## Problem statement
Give the data below again exactly as written, but without the pictures.

## Information given
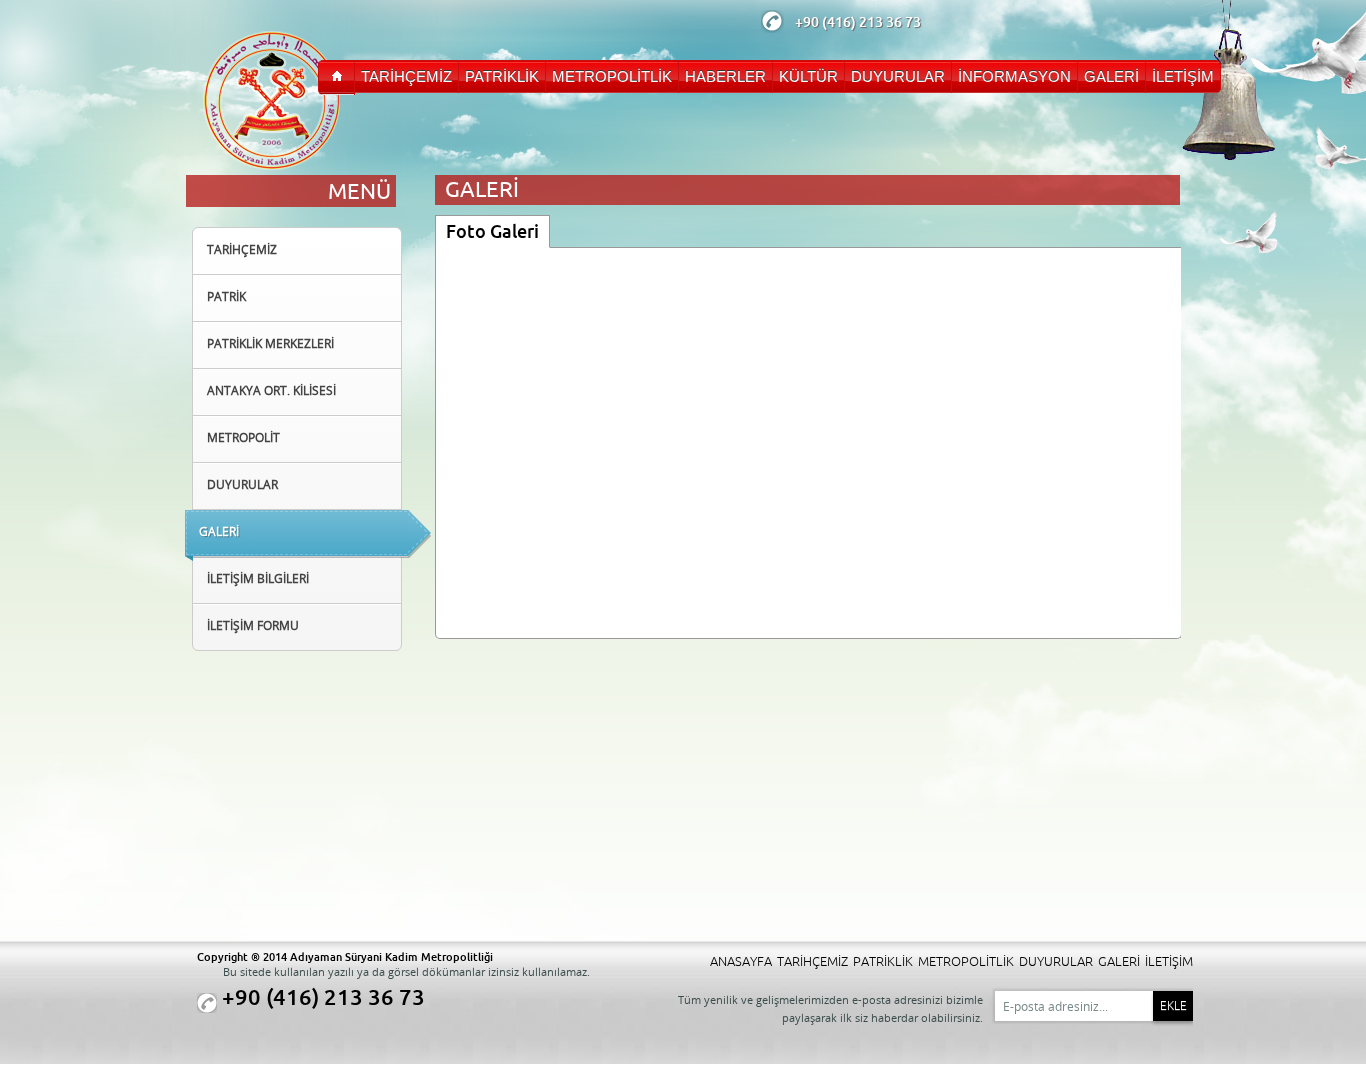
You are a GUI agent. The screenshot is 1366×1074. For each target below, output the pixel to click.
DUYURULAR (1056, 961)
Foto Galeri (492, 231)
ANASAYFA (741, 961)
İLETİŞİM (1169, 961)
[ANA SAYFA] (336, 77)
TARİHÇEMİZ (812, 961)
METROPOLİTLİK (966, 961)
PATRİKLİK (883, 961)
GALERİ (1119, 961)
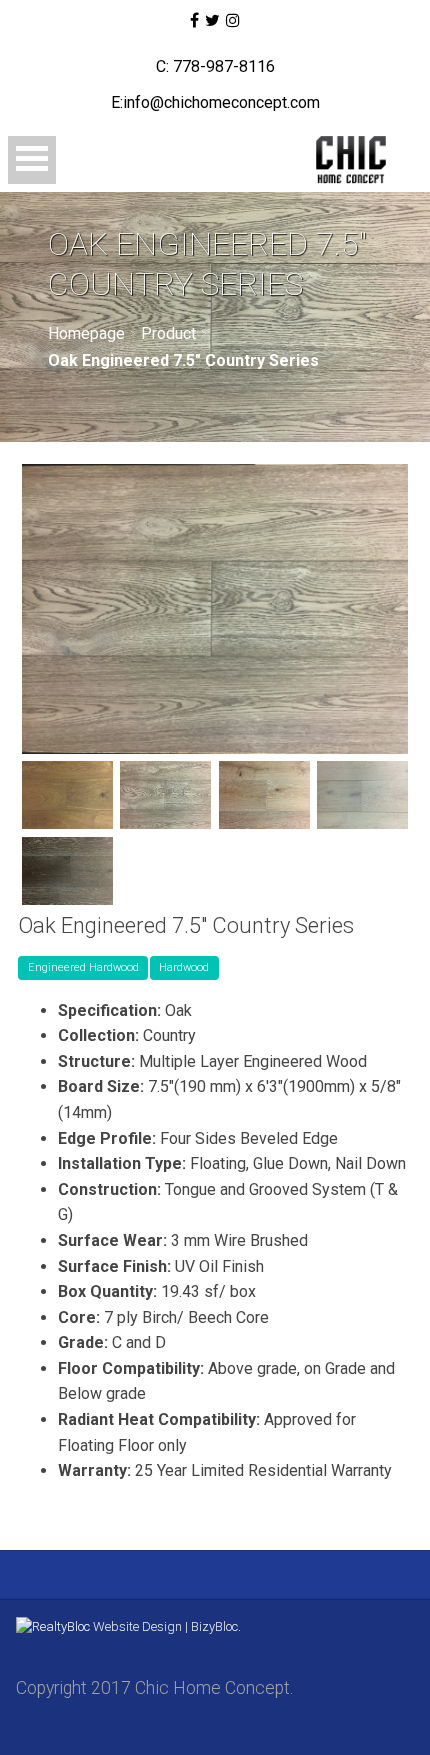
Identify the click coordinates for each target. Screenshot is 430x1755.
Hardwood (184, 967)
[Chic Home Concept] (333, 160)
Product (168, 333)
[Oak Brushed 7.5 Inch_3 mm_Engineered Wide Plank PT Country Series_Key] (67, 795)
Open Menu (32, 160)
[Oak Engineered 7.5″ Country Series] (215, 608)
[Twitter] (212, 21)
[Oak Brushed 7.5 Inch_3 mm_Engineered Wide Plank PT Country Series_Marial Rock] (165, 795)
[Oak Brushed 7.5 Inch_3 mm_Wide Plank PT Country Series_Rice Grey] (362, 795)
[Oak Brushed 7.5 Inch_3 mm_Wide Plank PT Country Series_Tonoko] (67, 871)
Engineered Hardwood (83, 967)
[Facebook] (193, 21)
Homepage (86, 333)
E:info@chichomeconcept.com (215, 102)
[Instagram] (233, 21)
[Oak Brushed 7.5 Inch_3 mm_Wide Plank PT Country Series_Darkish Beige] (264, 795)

## Answer box
You are a GUI agent. The screenshot is 1366×1074. For each target below, output the pixel to click.
DUYURULAR (1056, 961)
Foto Galeri (492, 231)
ANASAYFA (741, 961)
İLETİŞİM (1169, 961)
[ANA SAYFA] (336, 77)
TARİHÇEMİZ (812, 961)
METROPOLİTLİK (966, 961)
PATRİKLİK (883, 961)
GALERİ (1119, 961)
Identify the click coordinates for each target. Screenshot is 430x1755.
Hardwood (184, 967)
[Chic Home Concept] (333, 160)
Product (168, 333)
[Oak Brushed 7.5 Inch_3 mm_Engineered Wide Plank PT Country Series_Key] (67, 795)
Open Menu (32, 160)
[Oak Engineered 7.5″ Country Series] (215, 608)
[Twitter] (212, 21)
[Oak Brushed 7.5 Inch_3 mm_Engineered Wide Plank PT Country Series_Marial Rock] (165, 795)
[Oak Brushed 7.5 Inch_3 mm_Wide Plank PT Country Series_Rice Grey] (362, 795)
[Oak Brushed 7.5 Inch_3 mm_Wide Plank PT Country Series_Tonoko] (67, 871)
Engineered Hardwood (83, 967)
[Facebook] (193, 21)
Homepage (86, 333)
E:info@chichomeconcept.com (215, 102)
[Instagram] (233, 21)
[Oak Brushed 7.5 Inch_3 mm_Wide Plank PT Country Series_Darkish Beige] (264, 795)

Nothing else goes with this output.